Cannot be larger than 16 * 4096 due to the check in mmap handler code.

After the division with PAGE_SIZE, the oversized offset is still a negative value here.

int bitmap_index;

// slot_index is based on the ioctl, assuming 0 here
// bitmap_index = 0 * 16 + 0xfffffffc = 0xfffffffc
bitmap_index = slot_index * (STORAGE_SLOT_SIZE/PAGE_SIZE) + offset/PAGE_SIZE;

That is to say, the bitmap value now underflow to the cache value.

global_storage_cache_manager.storage_cache_page_dirty_bitmap_[-4] == global_storage_cache_manager.storage_cache_[15][STORAGE_SLOT_SIZE - 4]

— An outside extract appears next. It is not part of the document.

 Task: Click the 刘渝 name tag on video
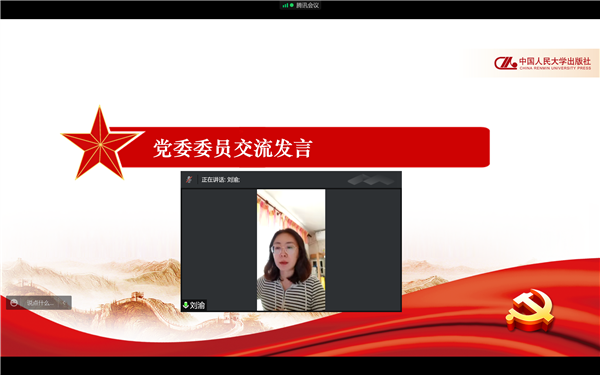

Therefore, below operation can write the bit value with 0xffffffffffffffff to mark the underflow place as dirty.

ioctl(fd1, 0, 15);
char *addr1 = mmap(NULL, 4096, PROT_READ | PROT_WRITE, MAP_SHARED, fd1, 15*4096);
*(long *)(addr1+4096-8) = -1;    // set the bitmap underoverflow pages

As you can tell, there is much interesting kernel knowledge remaining when exploiting this bug. On good example is that the author warns us to use MAP_SHARED in these mmap system call. Because the MAP_PRIVATE will not necessarily map the actual address in vmf->page = page; but just copy the memory content and return another private page to userland. This is not acceptable to the exploit since the attacker want to rewrite the actual module pages. The MAP_SHARED flag will make sure the prepared page be added into page table.

Besides these, there are more details points when the attacker has to exploit the QEMU through interacting with the device. Seems that there are many black magics when performming DMA memory access.

To sum up, this post simply concludes how this driver works and also unveils the fact that there are many many things in the kernel that need to learn.